Après la messe, Son Excellence le cardinal Fesch, grand-aumônier de France, porta le livre des évangiles à l'empereur, qui, du haut de son trône, prononça le serment impérial d'une voix si ferme et si distincte que tous les assistans l'entendirent. C'est alors que, pour la vingtième fois peut-être, le cri de vive l'empereur ! sortit de toutes les bouches; on chanta le Te Deum , et Leurs Majestés sortirent de l'église avec le même appareil qu'elles y étaient entrées. Le pape resta dans l'église un quart d'heure environ après les souverains, et lorsqu'il se leva pour se retirer, des acclamations universelles le saluèrent depuis le chœur jusqu'au portail.
Leurs Majestés ne rentrèrent au château qu'à six heures et demie, et le pape à près de sept heures. Pour entrer à l'église. Leurs Majesté passèrent comme je l'ai dit, par l'archevêché, dont les bâtimens communiquaient avec Notre-Dame au moyen d'une galerie en charpente. Cette galerie couverte en ardoises et tendue de tapisseries superbes, aboutissait à un portail, aussi en charpente, établi devant la principale entrée de l'église, et d'un style en harmonie parfaite avec l'architecture gothique de cette belle métropole. Ce portail volant reposait sur quatre colonnes décorées d'inscriptions en lettres d'or qui représentaient les noms des trente-six principales villes de France, dont les maires avaient été députés au couronnement. Sur le haut de ces colonnes étaient peints en relief Clovis et Charlemagne assis sur leur trône, le sceptre à la main. Au centre du frontispice étaient figurées les armes de l'empire ombragées par les drapeaux des seize cohortes de la Légion-d'Honneur. Aux deux côtés on voyait deux tourelles surmontées d'aigles en or. Le dessous de ce portique, ainsi que de la galerie, était façonné en voûte, peint en bleu de ciel, et semé d'étoiles.
Le trône de Leurs Majestés était élevé sur une estrade demi-circulaire, couverte d'un tapis bleu parsemé d'abeilles. On y montait par vingt-deux degrés. Ce trône, drapé en velours rouge était surmonté d'un pavillon aussi en velours rouge, dont les ailes ombrageaient, à gauche, l'impératrice les princesses et leurs dames d'honneur; à droite, les deux frères de l'empereur, l'archi-chancelier et l'archi-trésorier.
Rien de plus magnifique que le coup d'œil du jardin des Tuileries, le soir de cette belle journée.

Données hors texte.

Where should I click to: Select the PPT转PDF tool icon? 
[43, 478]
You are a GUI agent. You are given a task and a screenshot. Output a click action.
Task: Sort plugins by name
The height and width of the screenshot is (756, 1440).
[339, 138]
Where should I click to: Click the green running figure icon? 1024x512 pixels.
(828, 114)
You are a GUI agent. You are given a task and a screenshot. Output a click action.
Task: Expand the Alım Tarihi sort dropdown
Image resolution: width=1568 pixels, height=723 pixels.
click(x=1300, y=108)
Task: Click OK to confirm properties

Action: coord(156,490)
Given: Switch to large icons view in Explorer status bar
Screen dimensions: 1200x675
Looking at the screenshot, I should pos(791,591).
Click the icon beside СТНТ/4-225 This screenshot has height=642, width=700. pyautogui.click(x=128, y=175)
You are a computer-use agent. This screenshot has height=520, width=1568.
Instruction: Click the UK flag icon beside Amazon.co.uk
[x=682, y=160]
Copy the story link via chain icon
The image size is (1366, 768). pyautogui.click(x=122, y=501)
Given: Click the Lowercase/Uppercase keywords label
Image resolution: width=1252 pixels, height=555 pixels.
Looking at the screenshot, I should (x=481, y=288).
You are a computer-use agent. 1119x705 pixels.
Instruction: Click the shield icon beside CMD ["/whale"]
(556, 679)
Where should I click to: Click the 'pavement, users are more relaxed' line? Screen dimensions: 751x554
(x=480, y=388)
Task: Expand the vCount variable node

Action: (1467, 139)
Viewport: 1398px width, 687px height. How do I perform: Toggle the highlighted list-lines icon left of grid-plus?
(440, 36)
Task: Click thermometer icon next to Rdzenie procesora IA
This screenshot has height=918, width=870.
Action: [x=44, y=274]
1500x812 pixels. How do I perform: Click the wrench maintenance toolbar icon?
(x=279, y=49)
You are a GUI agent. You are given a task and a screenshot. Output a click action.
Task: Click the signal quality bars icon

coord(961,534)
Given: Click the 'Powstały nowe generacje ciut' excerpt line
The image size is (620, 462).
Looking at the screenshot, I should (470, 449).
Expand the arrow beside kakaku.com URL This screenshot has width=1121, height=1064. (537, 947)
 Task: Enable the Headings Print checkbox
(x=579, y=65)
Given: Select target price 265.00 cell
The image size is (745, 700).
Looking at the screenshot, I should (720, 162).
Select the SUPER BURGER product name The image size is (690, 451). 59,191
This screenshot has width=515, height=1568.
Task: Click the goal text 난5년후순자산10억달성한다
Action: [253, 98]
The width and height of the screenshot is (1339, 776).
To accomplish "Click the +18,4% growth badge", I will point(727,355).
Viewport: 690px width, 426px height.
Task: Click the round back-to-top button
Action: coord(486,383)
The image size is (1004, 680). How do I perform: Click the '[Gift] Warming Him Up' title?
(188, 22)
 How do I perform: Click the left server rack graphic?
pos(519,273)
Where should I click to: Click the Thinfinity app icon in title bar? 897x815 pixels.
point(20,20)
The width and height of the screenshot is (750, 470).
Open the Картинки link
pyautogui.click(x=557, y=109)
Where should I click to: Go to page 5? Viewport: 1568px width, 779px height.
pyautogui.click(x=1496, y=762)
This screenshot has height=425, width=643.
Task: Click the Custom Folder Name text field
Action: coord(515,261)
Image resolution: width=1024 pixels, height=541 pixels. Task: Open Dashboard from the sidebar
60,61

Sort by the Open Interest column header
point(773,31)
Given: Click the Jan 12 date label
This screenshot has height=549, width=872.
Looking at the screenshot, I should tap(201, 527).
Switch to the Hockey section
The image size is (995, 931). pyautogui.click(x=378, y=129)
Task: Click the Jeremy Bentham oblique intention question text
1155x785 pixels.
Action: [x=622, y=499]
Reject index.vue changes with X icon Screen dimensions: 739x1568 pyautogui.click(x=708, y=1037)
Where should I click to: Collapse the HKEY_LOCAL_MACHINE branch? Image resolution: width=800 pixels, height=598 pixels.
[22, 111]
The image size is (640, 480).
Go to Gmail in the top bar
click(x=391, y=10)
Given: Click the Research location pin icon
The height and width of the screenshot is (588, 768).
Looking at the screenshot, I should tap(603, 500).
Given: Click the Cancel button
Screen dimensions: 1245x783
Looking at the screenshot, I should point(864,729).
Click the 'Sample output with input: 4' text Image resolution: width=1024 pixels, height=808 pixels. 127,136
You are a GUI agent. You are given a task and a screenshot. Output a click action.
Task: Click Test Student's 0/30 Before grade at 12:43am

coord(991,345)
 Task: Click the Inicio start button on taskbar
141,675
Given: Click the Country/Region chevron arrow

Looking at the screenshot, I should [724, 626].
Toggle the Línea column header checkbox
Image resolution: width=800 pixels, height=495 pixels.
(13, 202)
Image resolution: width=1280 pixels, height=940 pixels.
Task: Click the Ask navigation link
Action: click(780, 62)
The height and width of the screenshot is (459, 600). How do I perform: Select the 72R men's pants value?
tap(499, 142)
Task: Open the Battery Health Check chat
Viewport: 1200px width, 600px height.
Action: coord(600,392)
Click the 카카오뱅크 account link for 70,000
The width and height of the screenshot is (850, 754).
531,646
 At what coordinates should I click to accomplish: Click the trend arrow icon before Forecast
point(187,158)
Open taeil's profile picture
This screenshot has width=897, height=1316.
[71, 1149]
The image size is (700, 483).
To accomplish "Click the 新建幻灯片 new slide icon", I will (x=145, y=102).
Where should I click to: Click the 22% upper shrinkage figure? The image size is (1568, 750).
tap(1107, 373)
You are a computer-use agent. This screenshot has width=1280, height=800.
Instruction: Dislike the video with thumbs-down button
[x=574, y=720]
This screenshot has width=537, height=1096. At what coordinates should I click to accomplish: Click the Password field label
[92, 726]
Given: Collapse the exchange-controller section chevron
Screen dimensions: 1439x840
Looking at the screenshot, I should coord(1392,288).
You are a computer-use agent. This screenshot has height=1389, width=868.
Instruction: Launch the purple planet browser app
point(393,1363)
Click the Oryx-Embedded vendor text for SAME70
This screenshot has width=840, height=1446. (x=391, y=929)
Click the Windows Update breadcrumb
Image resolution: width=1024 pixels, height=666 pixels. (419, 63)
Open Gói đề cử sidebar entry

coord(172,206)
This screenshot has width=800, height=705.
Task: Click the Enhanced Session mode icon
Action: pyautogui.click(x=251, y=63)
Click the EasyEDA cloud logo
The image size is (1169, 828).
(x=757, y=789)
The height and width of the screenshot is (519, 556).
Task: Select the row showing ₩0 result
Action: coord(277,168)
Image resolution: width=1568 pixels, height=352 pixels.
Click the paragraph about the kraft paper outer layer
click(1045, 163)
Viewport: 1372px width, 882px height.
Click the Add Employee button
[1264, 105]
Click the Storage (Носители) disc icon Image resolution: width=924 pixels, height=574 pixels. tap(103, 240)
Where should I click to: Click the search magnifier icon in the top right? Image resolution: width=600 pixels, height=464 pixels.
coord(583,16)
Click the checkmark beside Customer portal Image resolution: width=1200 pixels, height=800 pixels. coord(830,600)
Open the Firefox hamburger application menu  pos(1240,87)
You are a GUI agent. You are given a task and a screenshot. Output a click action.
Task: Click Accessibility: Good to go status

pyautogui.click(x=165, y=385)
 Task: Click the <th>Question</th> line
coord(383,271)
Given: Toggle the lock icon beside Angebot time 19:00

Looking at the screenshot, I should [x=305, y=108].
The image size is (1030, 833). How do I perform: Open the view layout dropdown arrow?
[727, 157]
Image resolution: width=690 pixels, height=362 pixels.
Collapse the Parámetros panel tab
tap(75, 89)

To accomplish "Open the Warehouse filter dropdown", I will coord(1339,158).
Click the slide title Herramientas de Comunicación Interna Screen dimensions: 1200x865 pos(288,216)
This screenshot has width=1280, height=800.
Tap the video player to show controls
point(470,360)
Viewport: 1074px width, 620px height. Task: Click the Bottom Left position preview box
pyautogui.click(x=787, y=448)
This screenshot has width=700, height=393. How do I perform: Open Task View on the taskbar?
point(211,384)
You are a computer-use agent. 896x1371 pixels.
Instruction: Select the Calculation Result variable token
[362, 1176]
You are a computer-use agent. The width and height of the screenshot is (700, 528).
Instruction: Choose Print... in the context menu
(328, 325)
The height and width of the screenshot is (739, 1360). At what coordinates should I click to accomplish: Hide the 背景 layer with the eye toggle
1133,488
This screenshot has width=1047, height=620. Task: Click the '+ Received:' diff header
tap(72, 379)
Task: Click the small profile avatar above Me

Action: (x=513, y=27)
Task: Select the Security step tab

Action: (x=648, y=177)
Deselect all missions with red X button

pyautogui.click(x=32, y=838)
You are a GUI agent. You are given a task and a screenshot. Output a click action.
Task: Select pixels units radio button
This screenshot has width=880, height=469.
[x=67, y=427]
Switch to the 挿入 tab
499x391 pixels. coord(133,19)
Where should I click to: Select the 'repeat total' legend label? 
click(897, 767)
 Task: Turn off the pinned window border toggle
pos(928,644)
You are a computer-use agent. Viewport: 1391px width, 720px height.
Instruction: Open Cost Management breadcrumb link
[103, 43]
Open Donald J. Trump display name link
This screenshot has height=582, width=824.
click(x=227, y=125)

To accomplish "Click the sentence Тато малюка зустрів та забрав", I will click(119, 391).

Le grand parterre entouré de portiques en lampions, de chaque arcade desquelles descendait une guirlande en verres de couleur; la grande allée décorée de colonnades surmontées d'étoiles; sur les terrasses, des orangers de feu; chaque arbre des autres allées éclairé par des lampions; enfin, pour couronner l'illumination, une immense étoile suspendue sur la place de la Concorde, dominant tous les autres feux. C'était un palais de feu.